この記事がアップされるころにはちょっと古い話題になってしまいますが、去る4月、「上海国際汽車工業展覧会2007」(上海モーターショー)が開催されました。中国語で自動車のことを「汽車」っていうんですね。中国といえば、昨年の自動車販売数でついに日本を抜いて世界第2位に躍り出た巨大マーケット。開催前からずいぶん注目を集めていたようですが、私は別の意味で注目しておりました。

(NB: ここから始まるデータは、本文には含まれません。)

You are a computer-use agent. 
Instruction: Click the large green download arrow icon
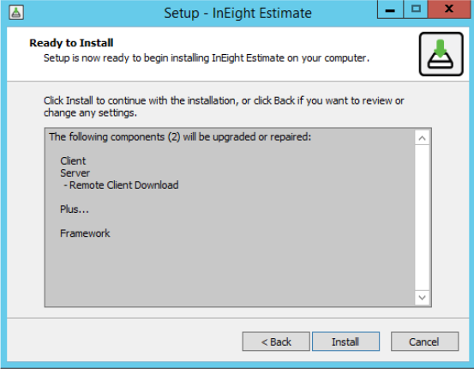(x=441, y=54)
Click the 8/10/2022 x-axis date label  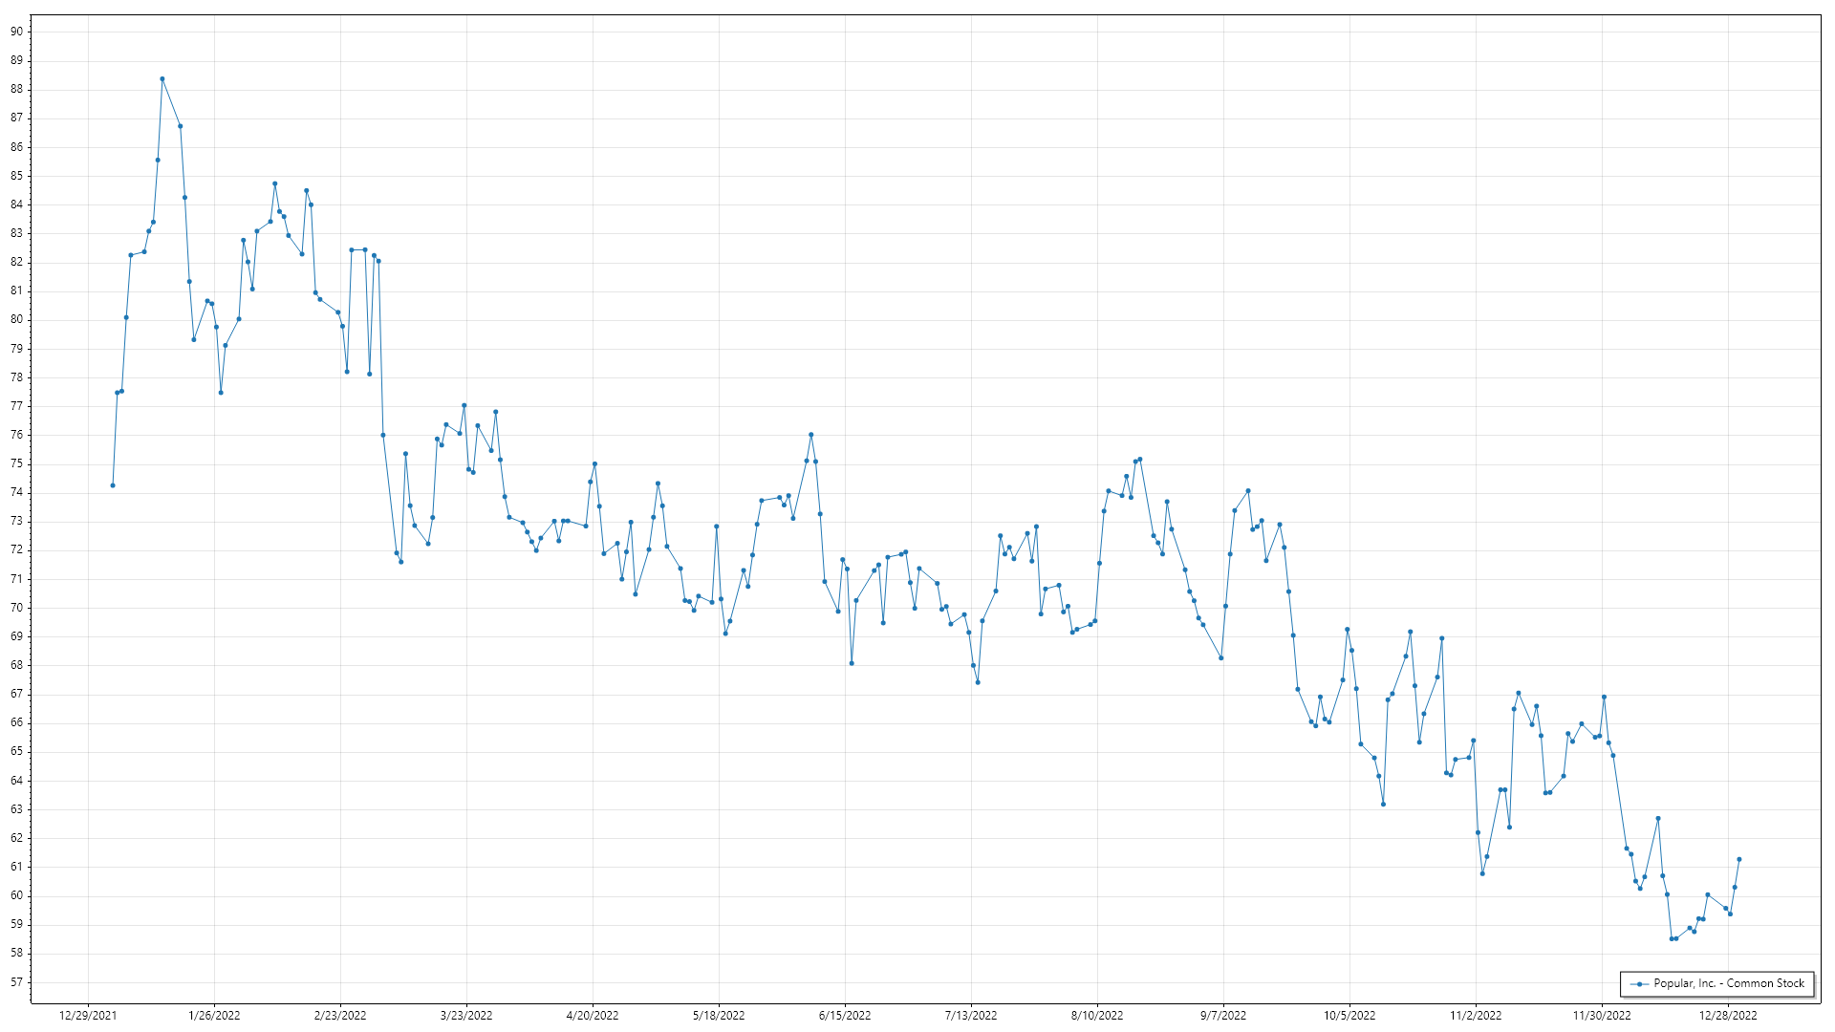(1097, 1015)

決して偏見を持っているわけではないけれど、中国はコピー商品業界(そんな業界があるのか?)においても巨大マーケット。知人の弟などは中国旅行で3コ1,000円の“ロレックス”を買ってきたほどです(安っ!)。それどころか最近はディズニーランドそっくりの国営アミューズメント・パークが国際問題になりかねない騒動に発展しているほどですもんね。もっともこちらは「キャラクターはディズニーではなくグリム童話をヒントに作った」とおっしゃっているようですが、それにしてはどう見てもドラ○もんや○ティちゃんといった日本アニメで見たような気がするキャラクターも闊歩しているようですが。
閑話休題。
こうした中国のコピー商品業界が自動車の分野にも台頭しているのは有名なお話。今回の上海モーターショーでも予想に違わず“そっくりさん”が続々登場したそうです。著作権上写真を掲載できないのが残念ですが、ダイムラークライスラーの「スマート」と見まごう紅星自動車の「小貴族」、マツダ社員も驚愕した「アクセラ」激似の海馬汽車製「海馬3」、さらに前から見ればトヨタのカローラ、後ろ姿はホンダのフィット・アリアというBYD自動車の「F3」などなど。あああ、実物を見てみたい! そして設計担当者にインタビューしてみたい!! 「トヨタやホンダではなくディズニー映画『カーズ』をヒントに作った」なんて答えてくれたら最高だなぁ。それにしても自動車はデザインと性能は不可分ゆえにコピーが難しいと聞いたことがあるけれど、1つの車種はおろか2つの車種のミクスチャーなんて器用な真似がなぜできる? ううむ、これもまた中国4000年の神秘か。
もっとも今回は以前に比べると露骨な“そっくりさん”は確実に減少傾向にあるそうで、中国汽車業界もやみくもなコピー文化から徐々に脱却しつつあるようです。北京オリンピックに向けて今後の動向を見守りましょう。
ちなみに今回は、ハイブリッドカーや燃料電池車、水素エンジン車といったエコカーが多く見られたのも特徴的だったとか。デザインはさておき、こうした技術はばんばんコピーしていただきたいものです。